Interestingly, the Chinese foreign ministry’s website places the EU in the category of “international and regional organizations” alongside the UN, BRICS, the International Olympic Committee, and the Latin American Faculty of Social Sciences. The EU would surely not agree with such a categorization.
Yet this Chinese perspective is not surprising. For China has made its way into today’s international system only tentatively, joining the World Trade Organization in 2001. The Chinese view of the world has been deeply influenced by the economic era of high globalization and is fundamentally marked by the European concept of the nation state — a topic that will be treated separately and in detail below. China, which has pursued a nationally oriented centralism, and the EU, which strives toward a post-national construct incorporating both supranational and international elements, have fundamentally divergent perspectives on one another and on the political constitution of large societies, which often lead to misunderstandings.
In this sense it is vital to reconstruct the development of China’s understanding of the EU, based on the most significant events in the history of EU–China relations, and on the key documents of China’s EU policies.
A Maturing Partnership
Shortly before the turn of the millennium, in 1998, the two sides established the mechanism of an annual summit. Three years later, a “comprehensive partnership” was negotiated, which in 2003 was expanded into a “comprehensive strategic partnership”. The same year, China published its first comprehensive position paper on its EU policy. It sketched out China’s EU policy goals, the areas of and plans for cooperation as well as related measures to be implemented over the next five years.

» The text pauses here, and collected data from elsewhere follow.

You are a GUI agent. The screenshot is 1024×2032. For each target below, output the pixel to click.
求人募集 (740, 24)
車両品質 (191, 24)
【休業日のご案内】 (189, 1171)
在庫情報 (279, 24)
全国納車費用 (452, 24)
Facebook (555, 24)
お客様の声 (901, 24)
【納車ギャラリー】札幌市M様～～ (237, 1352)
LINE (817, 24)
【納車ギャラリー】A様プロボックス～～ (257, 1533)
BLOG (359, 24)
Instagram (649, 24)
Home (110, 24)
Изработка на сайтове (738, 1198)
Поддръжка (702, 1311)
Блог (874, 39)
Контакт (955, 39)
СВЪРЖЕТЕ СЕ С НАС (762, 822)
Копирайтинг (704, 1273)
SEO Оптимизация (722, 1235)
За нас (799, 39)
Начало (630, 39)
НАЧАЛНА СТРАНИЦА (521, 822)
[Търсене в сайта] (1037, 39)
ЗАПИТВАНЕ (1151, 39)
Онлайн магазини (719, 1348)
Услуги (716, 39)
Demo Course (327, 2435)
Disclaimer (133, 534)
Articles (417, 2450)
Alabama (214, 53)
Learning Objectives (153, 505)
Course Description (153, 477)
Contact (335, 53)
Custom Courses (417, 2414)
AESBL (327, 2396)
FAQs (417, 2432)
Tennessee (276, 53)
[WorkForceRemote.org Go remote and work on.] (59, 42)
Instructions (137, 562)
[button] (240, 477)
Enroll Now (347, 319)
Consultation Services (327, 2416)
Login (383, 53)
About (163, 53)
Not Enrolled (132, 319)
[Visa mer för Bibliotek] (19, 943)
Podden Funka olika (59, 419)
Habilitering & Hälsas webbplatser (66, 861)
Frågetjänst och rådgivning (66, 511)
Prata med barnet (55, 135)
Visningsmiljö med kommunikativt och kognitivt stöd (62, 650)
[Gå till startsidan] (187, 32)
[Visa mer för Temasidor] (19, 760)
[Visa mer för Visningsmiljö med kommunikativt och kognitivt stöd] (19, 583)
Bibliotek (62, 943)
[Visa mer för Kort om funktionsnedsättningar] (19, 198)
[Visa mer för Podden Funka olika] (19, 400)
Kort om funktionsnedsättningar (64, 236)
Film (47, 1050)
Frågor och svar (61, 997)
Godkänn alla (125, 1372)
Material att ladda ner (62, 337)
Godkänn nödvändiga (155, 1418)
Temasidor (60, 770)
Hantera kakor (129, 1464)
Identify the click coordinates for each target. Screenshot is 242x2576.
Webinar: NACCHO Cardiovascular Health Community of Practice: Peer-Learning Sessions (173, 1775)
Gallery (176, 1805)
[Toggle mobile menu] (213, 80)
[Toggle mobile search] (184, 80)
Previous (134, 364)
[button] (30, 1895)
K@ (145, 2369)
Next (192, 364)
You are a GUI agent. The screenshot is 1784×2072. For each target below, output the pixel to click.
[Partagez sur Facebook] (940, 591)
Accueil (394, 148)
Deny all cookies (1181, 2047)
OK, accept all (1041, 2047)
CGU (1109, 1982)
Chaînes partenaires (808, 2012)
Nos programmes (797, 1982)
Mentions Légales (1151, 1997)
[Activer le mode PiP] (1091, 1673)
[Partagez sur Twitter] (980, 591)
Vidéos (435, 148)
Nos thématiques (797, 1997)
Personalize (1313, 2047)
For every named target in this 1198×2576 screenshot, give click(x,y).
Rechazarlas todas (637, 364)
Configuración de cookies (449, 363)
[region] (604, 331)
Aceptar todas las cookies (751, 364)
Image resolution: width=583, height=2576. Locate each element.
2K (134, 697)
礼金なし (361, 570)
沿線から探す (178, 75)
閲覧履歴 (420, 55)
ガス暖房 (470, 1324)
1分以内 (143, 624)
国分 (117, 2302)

In this paper, the EU is designated as “a strong community, and the most integrated one in the world”, whose global economic significance, in particular, is only destined to increase given the advanced state and “irreversible” nature of EU integration. Between China and the EU, it argues, there should be “no fundamental conflict of interest” — despite the differences resulting from varying historical experiences, cultural traditions, political systems, and varying levels of economic development. The commonalities ought to prevail: in the international order, both parties are committed to “democracy in international relations and strengthening the role of the UN”. The two parties, the paper notes, are also in a position to complement one another economically, technologically, and culturally.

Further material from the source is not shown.